Intitulées à l'origine "Étranges rumeurs", les trois pièces composant "les Avant-dernières pensées" furent dédiées à trois personnalités qui comptèrent dans la vie de Satie :
1. Idylle , pour Claude Debussy
2. Aubade , pour Paul Dukas
3. Méditation , pour Albert Roussel
Debussy fut l'ami le plus proche de Satie pendant plus de vingt ans, mais leurs relations devinrent tendues à cette époque et finirent amèrement en 1917.
Dukas était un ami fidèle des deux. Roussel fut le professeur de contrepoint de Satie à la Schola Cantorum (1905-1908) et le guida dans le développement de son style contrapuntique de maturité. Dans les années 1920, Satie défendit avec véhémence Dukas et Roussel contre leurs critiques au sein de l'establishment musical français.
Contrairement à la plupart de ses autres suites pour piano de l'époque, les pensées ne contiennent aucune citation musicale à des fins parodiques, et Satie ne tente pas non plus de pasticher ses collègues compositeurs. Dans chaque pièce, des phrases mélodiques bitonales évoluent sur un ostinato immuable joué du début à la fin : un motif à quatre notes dans l'Idylle , des triolets rapides dans la Méditation. Dans l'Aubade, il prend la forme de deux accords arpégés (le second joué deux fois) qui suggèrent le grattage d'une guitare ou d'une mandoline.
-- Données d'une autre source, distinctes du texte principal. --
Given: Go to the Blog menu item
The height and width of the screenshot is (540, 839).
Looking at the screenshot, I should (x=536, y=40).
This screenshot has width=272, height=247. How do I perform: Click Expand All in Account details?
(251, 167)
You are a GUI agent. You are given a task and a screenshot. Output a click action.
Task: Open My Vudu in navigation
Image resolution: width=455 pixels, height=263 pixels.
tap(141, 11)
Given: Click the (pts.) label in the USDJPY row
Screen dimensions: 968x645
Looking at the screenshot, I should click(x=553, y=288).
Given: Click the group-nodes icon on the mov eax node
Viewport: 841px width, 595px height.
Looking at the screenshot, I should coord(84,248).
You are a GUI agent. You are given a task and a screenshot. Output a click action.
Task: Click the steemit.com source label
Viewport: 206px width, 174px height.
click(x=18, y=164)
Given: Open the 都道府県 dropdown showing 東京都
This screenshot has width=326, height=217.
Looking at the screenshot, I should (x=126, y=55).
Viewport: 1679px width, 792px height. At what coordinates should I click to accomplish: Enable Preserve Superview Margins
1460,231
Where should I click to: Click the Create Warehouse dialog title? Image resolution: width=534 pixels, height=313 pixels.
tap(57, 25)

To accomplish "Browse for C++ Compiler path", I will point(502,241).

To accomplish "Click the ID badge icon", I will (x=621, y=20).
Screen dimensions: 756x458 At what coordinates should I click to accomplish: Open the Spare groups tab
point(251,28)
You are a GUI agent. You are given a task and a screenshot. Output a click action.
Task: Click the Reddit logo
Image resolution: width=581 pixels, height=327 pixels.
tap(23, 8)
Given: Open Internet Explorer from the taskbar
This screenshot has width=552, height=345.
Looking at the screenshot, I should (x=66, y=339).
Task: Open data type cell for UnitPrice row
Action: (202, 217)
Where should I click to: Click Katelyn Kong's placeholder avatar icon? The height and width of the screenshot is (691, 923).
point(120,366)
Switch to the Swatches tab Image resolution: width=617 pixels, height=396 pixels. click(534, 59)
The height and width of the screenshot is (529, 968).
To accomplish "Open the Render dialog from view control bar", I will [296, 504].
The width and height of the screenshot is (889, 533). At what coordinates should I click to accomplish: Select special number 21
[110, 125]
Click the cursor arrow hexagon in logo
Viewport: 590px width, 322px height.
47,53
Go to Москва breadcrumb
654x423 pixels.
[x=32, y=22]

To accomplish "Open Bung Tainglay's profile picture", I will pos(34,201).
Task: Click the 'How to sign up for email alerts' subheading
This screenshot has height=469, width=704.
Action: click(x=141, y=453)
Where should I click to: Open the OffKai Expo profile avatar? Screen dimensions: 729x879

Les conclusions des deux mouvements extérieurs sont discrètement ponctuées d'un seul accord ; le grattage obstiné a le dernier mot dans l'Aubade.

Le téléfilm Satie et Suzanne, réalisé par Tim Southam en 1994 pour la CBC, présente un numéro de danse élaboré sur la musique d'Aubade tirée des Avant-dernières pensées . Il a été chorégraphié par Veronica Tennant , qui joue dans le film l'ancienne amante de Satie, Suzanne Valadon . Le pianiste de la bande sonore est Reinbert de Leeuw
En 1916, avec la reprise progressive de la vie culturelle à Paris Satie revit
Il donne une lecture des Avant-dernières pensées lors d'un concert de la Société Lyre et Palette le 18 avril avant la première officielle à la Galerie Thomas. Cette dernière s'inscrit dans le cadre d'un concert de bienfaisance "pour les artistes touchés par la guerre" parrainé par Germaine Bongard, sœur du couturier Paul Poiret, et dont le programme est conçu par Henri Matisse et Pablo Picasso. Grâce en partie à la mécène de Satie, Misia Sert, l'événement attire Le Tout-Paris. La biographe Mary E. Davis note : "Pour Satie, la soirée chez Bongard marque un tournant important dans sa carrière, l'établissant fermement comme un chouchou du milieu créatif et jetant les bases de son entrée dans les domaines artistiques les plus nobles de la ville". Rouart-Lerolle publia donc la partition en 1916, mais Satie s'était alors tourné vers des projets plus importants : son ballet Parade (1917) était en cours de planification et vers la fin de l'année, il recevrait la commande de Socrate (1918). La parodie néoclassique unique Sonatine bureaucratique (1917) constitua ce que Steven Moore Whiting appelait "le point culminant et aussi la fin de la musique humoristique pour piano de Satie".